#### Exercise directions
Print the entries below in their entirety, exactly as they are written.

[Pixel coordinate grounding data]
-=-=-

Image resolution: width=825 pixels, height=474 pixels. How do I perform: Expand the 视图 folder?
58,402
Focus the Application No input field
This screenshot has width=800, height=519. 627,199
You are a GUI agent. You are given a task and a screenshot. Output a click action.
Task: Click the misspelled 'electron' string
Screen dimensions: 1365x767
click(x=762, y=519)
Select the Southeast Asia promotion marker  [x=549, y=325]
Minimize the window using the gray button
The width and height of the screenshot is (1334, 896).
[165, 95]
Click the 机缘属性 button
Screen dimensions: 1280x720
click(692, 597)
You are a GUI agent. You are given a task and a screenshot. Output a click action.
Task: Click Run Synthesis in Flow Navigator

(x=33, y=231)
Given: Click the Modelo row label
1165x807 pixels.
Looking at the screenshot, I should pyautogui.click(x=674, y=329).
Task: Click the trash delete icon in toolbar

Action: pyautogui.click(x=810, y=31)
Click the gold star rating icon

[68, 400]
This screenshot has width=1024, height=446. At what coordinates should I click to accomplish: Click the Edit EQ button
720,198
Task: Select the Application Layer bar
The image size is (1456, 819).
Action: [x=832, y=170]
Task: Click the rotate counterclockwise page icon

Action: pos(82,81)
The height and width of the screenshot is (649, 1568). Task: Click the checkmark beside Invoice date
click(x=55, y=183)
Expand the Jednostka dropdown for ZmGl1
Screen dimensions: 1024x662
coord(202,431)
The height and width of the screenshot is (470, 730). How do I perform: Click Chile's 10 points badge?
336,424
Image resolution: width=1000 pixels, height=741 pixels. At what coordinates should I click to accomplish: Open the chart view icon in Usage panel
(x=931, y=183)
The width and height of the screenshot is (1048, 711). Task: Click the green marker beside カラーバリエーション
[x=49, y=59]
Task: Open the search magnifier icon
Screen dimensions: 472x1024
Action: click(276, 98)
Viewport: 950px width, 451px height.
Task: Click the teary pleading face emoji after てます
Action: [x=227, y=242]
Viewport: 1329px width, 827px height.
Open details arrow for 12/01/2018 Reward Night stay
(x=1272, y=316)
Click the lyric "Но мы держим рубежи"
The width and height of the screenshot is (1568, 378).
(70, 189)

-=-=-

#### Exercise output
Image resolution: width=825 pixels, height=474 pixels. How do I perform: Expand the 视图 folder?
58,402
Focus the Application No input field
This screenshot has width=800, height=519. 627,199
You are a GUI agent. You are given a task and a screenshot. Output a click action.
Task: Click the misspelled 'electron' string
Screen dimensions: 1365x767
click(x=762, y=519)
Select the Southeast Asia promotion marker  [x=549, y=325]
Minimize the window using the gray button
The width and height of the screenshot is (1334, 896).
[165, 95]
Click the 机缘属性 button
Screen dimensions: 1280x720
click(692, 597)
You are a GUI agent. You are given a task and a screenshot. Output a click action.
Task: Click Run Synthesis in Flow Navigator

(x=33, y=231)
Given: Click the Modelo row label
1165x807 pixels.
Looking at the screenshot, I should pyautogui.click(x=674, y=329).
Task: Click the trash delete icon in toolbar

Action: pyautogui.click(x=810, y=31)
Click the gold star rating icon

[68, 400]
This screenshot has width=1024, height=446. At what coordinates should I click to accomplish: Click the Edit EQ button
720,198
Task: Select the Application Layer bar
The image size is (1456, 819).
Action: [x=832, y=170]
Task: Click the rotate counterclockwise page icon

Action: pos(82,81)
The height and width of the screenshot is (649, 1568). Task: Click the checkmark beside Invoice date
click(x=55, y=183)
Expand the Jednostka dropdown for ZmGl1
Screen dimensions: 1024x662
coord(202,431)
The height and width of the screenshot is (470, 730). How do I perform: Click Chile's 10 points badge?
336,424
Image resolution: width=1000 pixels, height=741 pixels. At what coordinates should I click to accomplish: Open the chart view icon in Usage panel
(x=931, y=183)
The width and height of the screenshot is (1048, 711). Task: Click the green marker beside カラーバリエーション
[x=49, y=59]
Task: Open the search magnifier icon
Screen dimensions: 472x1024
Action: click(276, 98)
Viewport: 950px width, 451px height.
Task: Click the teary pleading face emoji after てます
Action: [x=227, y=242]
Viewport: 1329px width, 827px height.
Open details arrow for 12/01/2018 Reward Night stay
(x=1272, y=316)
Click the lyric "Но мы держим рубежи"
The width and height of the screenshot is (1568, 378).
(70, 189)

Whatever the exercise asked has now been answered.